Class VI: Among all chasers who perform these maneuvers, there is an average of one accidental tornado impact every 2 seasons. High risk of death or injury even for experienced and adequately-equipped chasers.

- Entering the outer circulation of violent or wedge-sized tornadoes*
- Approaching violent rain-wrapped tornadoes
- Entering rain-filled RFD toward an area with an intense radar-indicated circulation and/or large, violent tornado reported

Class V: Average of one accidental tornado impact every 4 seasons. Requires absolute mastery of chasing execution and adequately-equipped vehicle.

- Approaching violent or wedge tornadoes within 100 yards of the outer circulation*
- Entering rain-filled RFD with reported tornado and/or strong radar-indicated circulation
- Positioning within the notch of HP supercells in extreme tornado environments
- Approaching strong rain-wrapped tornadoes
- Entering the outer circulation of strong tornadoes*

Class IV: Average of one accidental tornado impact every 6 seasons.

- Positioning under the meso in extreme tornado environments
- Positioning within the notch of HP supercells in strong tornado environments
- Approaching weak rain-wrapped tornadoes

Class III: Average of one accidental tornado impact every 10 seasons.

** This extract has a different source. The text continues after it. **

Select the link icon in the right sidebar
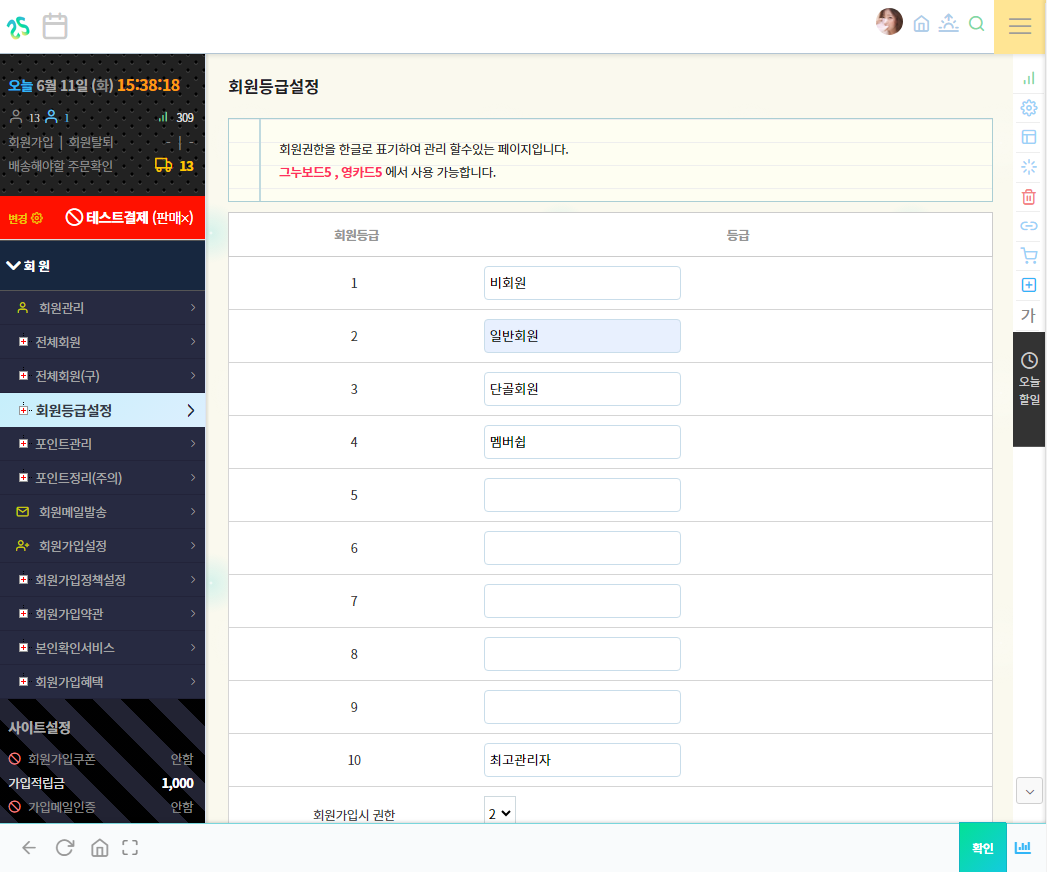This screenshot has height=872, width=1047. coord(1029,226)
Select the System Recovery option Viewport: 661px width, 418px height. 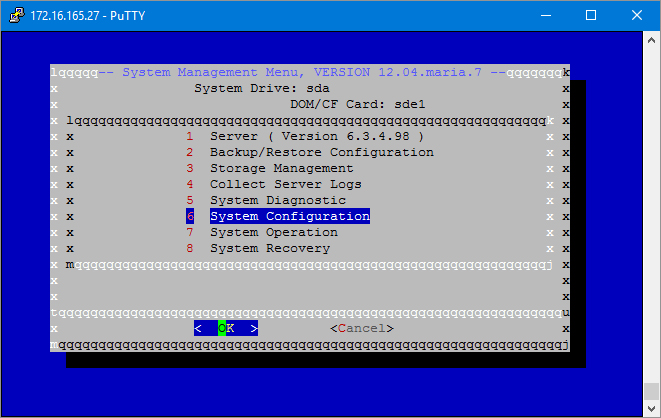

- Approaching strong tornadoes within 100 yards of the outer circulation*
- Approaching violent tornadoes within 1/4 mile*
- Positioning within the notch of HP supercells in moderate tornado environments
- Positioning under the meso in strong tornado environments
- Entering any rain-filled RFD toward a developing/developed meso
- Approaching/entering outer circulation of weak tornadoes*

Class II: Average of one accidental tornado impact every 12 seasons.

- Approaching strong tornadoes within 1/4 mile of the outer circulation*
- Approaching violent tornadoes within 1 mile*
- Positioning within the notch of HP supercells in weak tornado environments
- Positioning under the meso in weak tornado environments
- Crossing low-visiblity (rainy) RFD/hook slicing to gain visual of a meso/tornado
- Core punching from the north through the forward flank of a supercell
- Approaching strong tornadoes within 1/2 mile*
- Approaching outer circulation of weak tornadoes*

Class I: Average of one accidental tornado impact every 20 seasons.

- Positioning either behind or 90 degrees right of the track of supercells and tornadoes
- Positioning more than 5 miles ahead of supercells/tornadoes, never crossing their path
- Staying more than 2 miles from weak tornadoes
- Staying more than 5 miles from strong to violent tornadoes
 
Last edited:
Sep 29, 2011
617
525
21
47
Fort Worth, TX
www.passiontwist.com
I think the "danger" aspect is less/more regarding a chaser's relative position to the storm/tornado than just absolute distances. Given a high-visibility classic supercell, you can maneuver extremely close with steady-state tornadoes and still be extremely safe, if your position relative to the tornado track puts you out of the path. Anything HP at all, all bets are off. It's all Class 6 to me LOL. I'll get in the cage with the bear, but only if I can see the bear.